A grandmother-of-seven can finally fill in forms without her daughter's help, thanks to a volunteer literacy programme at the Auckland women's prison.

The 50-year-old, who left school at 14 and had her first child at 16, was presented with her literacy certificate today by the head of the United Nations Development Programme, former Prime Minister Helen Clark.

As two of her grandchildren clutched at her legs, their nana said she was motivated to learn so that she could help them with their homework when she becomes due for release in September.

"I didn't go to school much," she said. "I had good parents, I think it was just me, I didn't want to listen."


Her husband who has been with her since she was 14, her daughter, son-in-law and three of her grandchildren were at the prison to hear her thank them and her volunteer tutor Julie France, 70, who spent two hours with her in one-on-one sessions for 12 weeks.

"When I was younger and married, I didn't know how to fill out forms. I had to get my daughter to fill out forms and tell me what do they mean," she said.

"I only had a learner's licence, I never had my restricted because I didn't know how to read. Now I'm doing my restricted."

She grew up in Auckland and knew little about her Ngapuhi heritage, but she wanted to learn about it now that her youngest grandchildren are in a kohanga reo. Although Mrs France is Pakeha, she was willing to help and used the flexible one-on-one format to do it.

"We studied Dame Whina Cooper and you had to find out how to do your mihi and pepeha," she told her star pupil.
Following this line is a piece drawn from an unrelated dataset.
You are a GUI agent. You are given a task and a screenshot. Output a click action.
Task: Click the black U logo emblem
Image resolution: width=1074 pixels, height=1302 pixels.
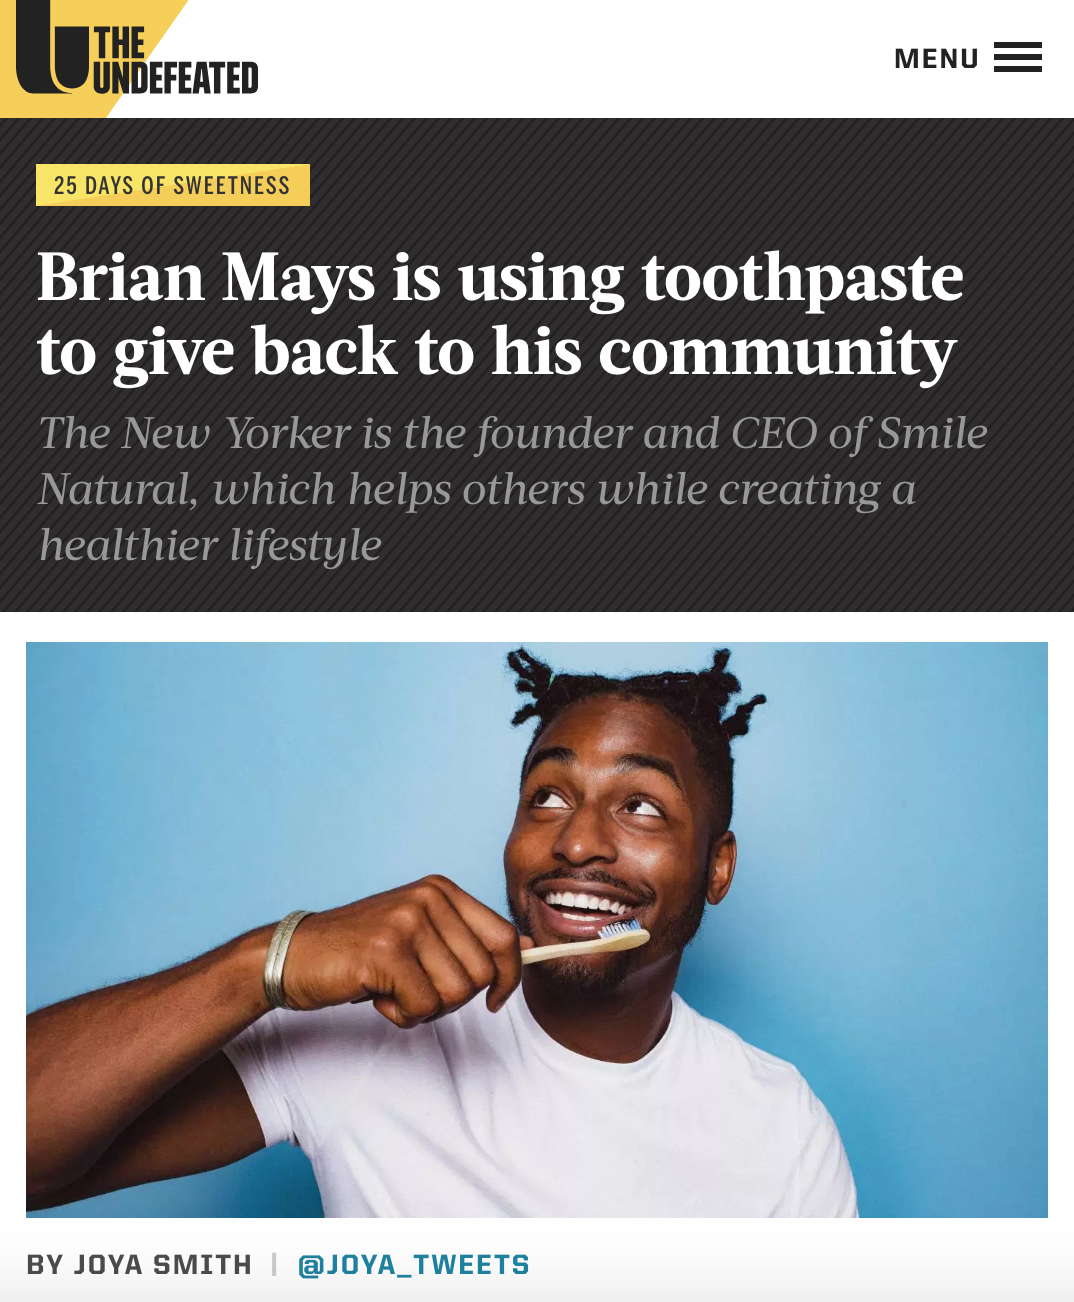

"[Her pupil] helped me with the pronunciation and I helped her with information. She had basic literacy, but she had avoided reading because it was hard, and once I introduced her to things that she was interested in, she was motivated to start reading. In eight weeks, she jumped four years in reading age."

Mrs France is one of just 13 volunteers from the Howard League for Penal Reform at the 400-bed women's prison. The Corrections Department's regional volunteer coordinator Olivia McCarthy said hundreds more volunteer tutors were needed for both women's and men's prisons.

"Seventy per cent of prisoners have some form of literacy issue," she said.


Howard League administrator Liz Street said the biggest need was for volunteers in South Auckland for the new men's prison which opened at Wiri last month and for the Spring Hill prison near Te Kauwhata.